JOURNAL ARTICLE

[Electrocardiographic changes in patients presenting with an acute coronary syndrome: "apical ballooning" versus anterior myocardial infarction]

K Peters, J Stein, B Schneider
Deutsche Medizinische Wochenschrift 2008, 133 (16): 823-8
18398790

BACKGROUND AND OBJECTIVE: Transient left ventricular (LV) apical ballooning (AB) is characterized by chest pain, electrocardiographic (ECG) changes and LV apical akinesia mimicking anterior myocardial infarction (AMI) in the absence of coronary artery disease. This study aimed to assess if the ECG could reliably differentiate between these two syndromes with a similar clinical presentation.

PATIENTS AND METHODS: Among 2086 patients with an acute coronary syndrome (ACS) undergoing coronary angiography over a 6.5-year period, 33 patients (1.6 %) with apical ballooning (AB) were identified (29 f, 4 m, median age 77 [68 - 80] years). AB patients were compared to 28 consecutive age and sex matched AMI patients (23 f, 5 m; 68 [56 - 76] years) undergoing successful PCI of the LAD with similar findings on LV angiography. We compared the ECG on admission, at the time of maximal T-wave inversion, before discharge and the longest QTc-interval.

RESULTS: The number of leads showing ST-segment elevation (4 [3 - 6] vs. 5 [5 - 7]; p = 0,005) and the sum of the level of ST-segment elevation (0,7 [0,5 - 0,9] mV vs. 0,9 [0,7 - 1,5] mV; p = 0,002) was significantly greater in AMI. An abnormal Q wave at presentation was more frequent in AMI (21 % vs 79 %, p < 0.001) and persisted in half of AMI patients whereas the Q wave disappeared in all AB patients during follow-up (0 % vs. 61 %, p < 0.001). The QTc interval was significantly longer in AB (568 [521 - 614] ms vs. 471 [438 - 513] ms; p < 0,001). During follow-up, AB patients displayed significantly more leads with T-wave inversion (8 [8 - 9] vs. 6 [5 - 8]; p < 0,001), and the sum of the level of T-wave inversion (2,9 [2,2 - 4,6] mV vs. 1,4 [0,9 - 2,3] mV; p < 0,001) was significantly larger than in AMI. A formula considering ST-segment elevation on admission and T-wave inversion as well as Q waves during follow-up allowed discrimination between AB and AMI (sensitivity 93 %, specificity 86 %).

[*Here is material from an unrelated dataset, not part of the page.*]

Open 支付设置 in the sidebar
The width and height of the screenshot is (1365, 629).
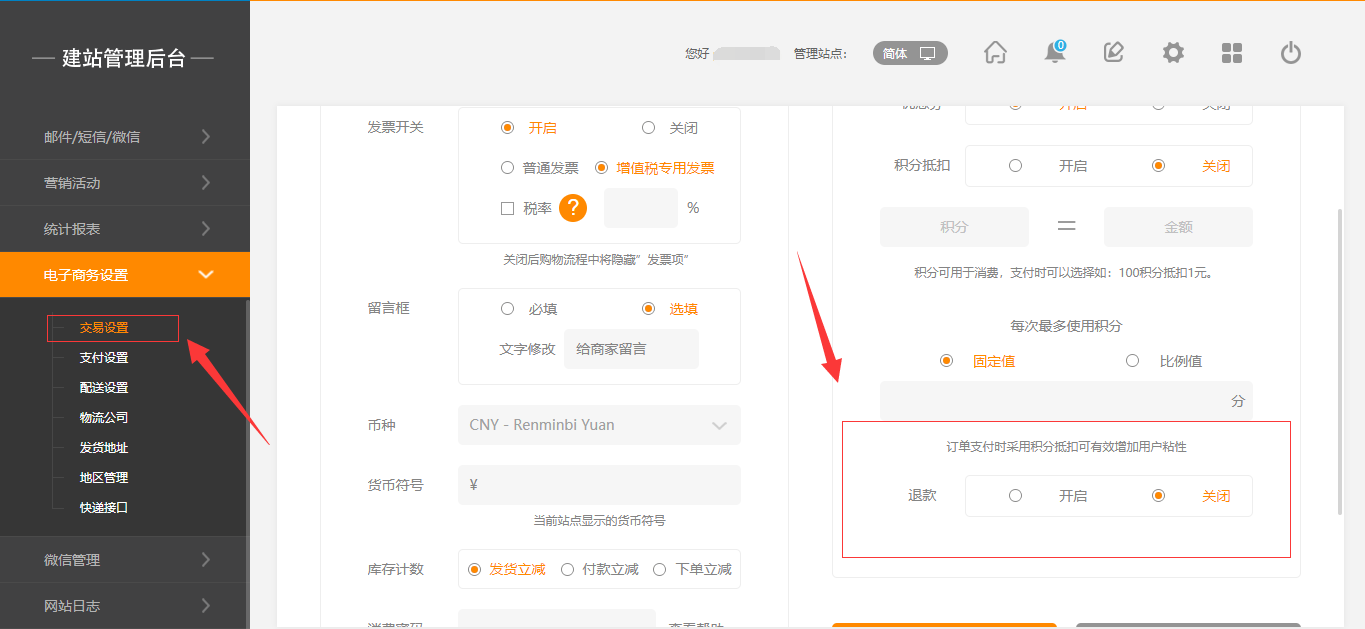104,358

CONCLUSION: ECG findings in AB patients are significantly different from those in AMI patients. At initial presentation, the extent of ST-segment elevation and the number of abnormal Q waves are greater in AMI. During follow-up, no Q wave, a longer QTc interval and a greater extent of T-wave inversion are typical findings in AB patients.